不管当初她选择了谁,在外界看来,那都错,但是对于柏诺、她和他看来,不管她选择了谁,她都没有错。放弃了任何一边,她都会很痛苦,所以,他选择来替她做选择,把她送回到了柏诺的身边,依随她的内心,不管结果对她有多残忍。最后结果还是残忍了,就像现在,命运再一次把她本来就很残缺的心灵狠狠摧毁了。当初他有幻想过有可能会出现这样的情况,所以一直以来,他都不忍心对她割舍,也不忍心于她不顾,他陈亦樊真心做不到。
“我为我当初对予然的误解感到抱歉,兄弟。”段执拍了拍亦樊的肩膀,表示纷乱复杂的同情与道歉,其实也是,最不应该责怪的人,最不容易的人,应该是予然才对,段执忽然觉得自己曾经用如此浅短的目光来衡量予然,确实太过于果断草率了。不过这话一说,他自己也开始觉得奇怪,自己为什么要向亦樊道歉,亦樊又不是予然的谁,他们现在都已经没有了任何的关系了。
段执的话,亦樊几乎没有多少是听入耳的,予然现在这么快就恢复到掌握大局的状态,他完全可以理解,这就像自己当初刚刚接手管理卓尔不凡一样的道理,稳定军心,因为一个军队不可一日无将领。但是,这对于她来说,是不是过于沉重了。而且,最重要的是,她真的就这么放下了吗?
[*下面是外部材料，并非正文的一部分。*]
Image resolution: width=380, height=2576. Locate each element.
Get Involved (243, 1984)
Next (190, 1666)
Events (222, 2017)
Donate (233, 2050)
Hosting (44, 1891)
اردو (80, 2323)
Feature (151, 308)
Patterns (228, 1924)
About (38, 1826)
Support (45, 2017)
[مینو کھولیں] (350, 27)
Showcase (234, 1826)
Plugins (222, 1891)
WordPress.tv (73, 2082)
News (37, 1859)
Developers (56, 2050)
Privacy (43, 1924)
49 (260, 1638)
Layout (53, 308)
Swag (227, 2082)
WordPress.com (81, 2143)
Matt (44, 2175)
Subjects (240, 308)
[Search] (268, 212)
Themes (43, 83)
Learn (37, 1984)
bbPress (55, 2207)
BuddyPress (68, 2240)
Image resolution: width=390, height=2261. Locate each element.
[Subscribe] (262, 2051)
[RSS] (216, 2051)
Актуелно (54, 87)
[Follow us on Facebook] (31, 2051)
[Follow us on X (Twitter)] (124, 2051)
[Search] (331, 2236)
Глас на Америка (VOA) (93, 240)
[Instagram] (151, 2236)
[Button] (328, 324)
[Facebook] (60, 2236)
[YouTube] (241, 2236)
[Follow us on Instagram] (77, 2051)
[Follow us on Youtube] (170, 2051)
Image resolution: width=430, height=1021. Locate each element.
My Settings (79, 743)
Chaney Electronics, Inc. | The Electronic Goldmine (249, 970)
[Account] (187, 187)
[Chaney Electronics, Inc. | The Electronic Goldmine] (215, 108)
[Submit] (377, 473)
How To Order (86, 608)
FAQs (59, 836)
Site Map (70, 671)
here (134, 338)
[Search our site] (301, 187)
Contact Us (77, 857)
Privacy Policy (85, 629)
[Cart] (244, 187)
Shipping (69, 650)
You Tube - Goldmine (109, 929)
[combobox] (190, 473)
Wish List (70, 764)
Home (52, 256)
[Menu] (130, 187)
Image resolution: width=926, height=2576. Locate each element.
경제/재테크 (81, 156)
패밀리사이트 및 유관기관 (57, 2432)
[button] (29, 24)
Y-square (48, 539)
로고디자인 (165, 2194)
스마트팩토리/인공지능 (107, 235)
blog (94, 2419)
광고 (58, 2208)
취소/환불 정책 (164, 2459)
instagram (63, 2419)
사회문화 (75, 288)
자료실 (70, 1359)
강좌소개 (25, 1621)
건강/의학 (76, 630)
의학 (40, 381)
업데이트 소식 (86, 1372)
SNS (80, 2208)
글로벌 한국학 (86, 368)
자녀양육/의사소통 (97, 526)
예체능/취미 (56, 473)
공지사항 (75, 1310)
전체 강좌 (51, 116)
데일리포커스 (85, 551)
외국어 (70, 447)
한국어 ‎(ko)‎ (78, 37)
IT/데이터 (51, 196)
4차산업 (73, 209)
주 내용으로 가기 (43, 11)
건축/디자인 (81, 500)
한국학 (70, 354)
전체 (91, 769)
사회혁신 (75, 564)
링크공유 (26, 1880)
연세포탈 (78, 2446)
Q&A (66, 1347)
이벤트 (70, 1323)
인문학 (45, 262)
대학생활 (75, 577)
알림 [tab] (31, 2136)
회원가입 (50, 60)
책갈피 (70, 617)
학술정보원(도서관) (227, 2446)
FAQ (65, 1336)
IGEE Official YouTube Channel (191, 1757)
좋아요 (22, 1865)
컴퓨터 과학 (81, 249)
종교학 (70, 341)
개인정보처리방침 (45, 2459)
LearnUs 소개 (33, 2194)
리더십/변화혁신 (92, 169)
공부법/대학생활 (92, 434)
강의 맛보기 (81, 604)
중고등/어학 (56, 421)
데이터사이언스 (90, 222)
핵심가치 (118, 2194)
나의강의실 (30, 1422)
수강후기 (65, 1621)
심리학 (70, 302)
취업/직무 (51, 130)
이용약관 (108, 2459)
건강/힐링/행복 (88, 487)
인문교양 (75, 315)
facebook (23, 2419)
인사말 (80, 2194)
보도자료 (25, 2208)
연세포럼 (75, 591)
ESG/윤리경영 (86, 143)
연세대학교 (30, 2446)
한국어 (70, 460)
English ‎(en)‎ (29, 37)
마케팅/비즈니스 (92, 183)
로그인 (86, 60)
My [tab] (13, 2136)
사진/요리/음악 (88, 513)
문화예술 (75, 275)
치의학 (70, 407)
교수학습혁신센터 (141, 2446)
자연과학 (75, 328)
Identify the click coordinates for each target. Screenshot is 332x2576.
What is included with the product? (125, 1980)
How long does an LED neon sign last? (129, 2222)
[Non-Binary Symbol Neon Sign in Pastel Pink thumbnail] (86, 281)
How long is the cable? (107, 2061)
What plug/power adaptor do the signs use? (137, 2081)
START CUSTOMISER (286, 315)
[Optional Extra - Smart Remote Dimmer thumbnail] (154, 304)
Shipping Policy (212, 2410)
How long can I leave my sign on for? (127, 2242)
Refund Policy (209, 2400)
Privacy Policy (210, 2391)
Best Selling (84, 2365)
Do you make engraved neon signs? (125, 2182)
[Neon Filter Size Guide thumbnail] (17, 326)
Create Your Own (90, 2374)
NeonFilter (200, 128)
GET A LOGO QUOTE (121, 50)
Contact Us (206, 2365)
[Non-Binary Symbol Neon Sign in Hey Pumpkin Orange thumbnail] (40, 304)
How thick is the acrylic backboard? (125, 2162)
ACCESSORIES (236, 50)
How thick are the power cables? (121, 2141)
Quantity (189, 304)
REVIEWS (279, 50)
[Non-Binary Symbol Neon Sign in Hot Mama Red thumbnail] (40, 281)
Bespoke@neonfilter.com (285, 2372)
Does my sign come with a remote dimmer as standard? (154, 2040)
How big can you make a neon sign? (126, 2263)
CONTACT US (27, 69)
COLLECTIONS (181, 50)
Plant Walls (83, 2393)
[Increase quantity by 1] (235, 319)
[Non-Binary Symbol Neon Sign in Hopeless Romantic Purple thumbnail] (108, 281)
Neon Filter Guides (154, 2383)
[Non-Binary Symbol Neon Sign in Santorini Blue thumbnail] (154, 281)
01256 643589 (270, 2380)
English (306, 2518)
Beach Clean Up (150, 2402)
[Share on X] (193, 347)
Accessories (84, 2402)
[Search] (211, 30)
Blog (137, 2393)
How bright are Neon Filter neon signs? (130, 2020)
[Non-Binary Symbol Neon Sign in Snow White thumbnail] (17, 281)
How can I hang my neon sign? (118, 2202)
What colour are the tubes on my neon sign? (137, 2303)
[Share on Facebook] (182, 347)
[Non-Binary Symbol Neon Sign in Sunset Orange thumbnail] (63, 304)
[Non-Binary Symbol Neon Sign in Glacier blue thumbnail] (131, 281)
她没有,这他可以肯定,用工作来麻痹自己的内心,试图阻止自己去多想,这也是他经常在做的事情。
你一定要继续背负着“柏氏集团”这个沉重的名字吗,予然?还是“柏家”这个名字?又或者是“柏诺”这个名字?你还要为这些名字为难自己多久?能不能放过你自己一回呢?他心中尽是沉重的担忧。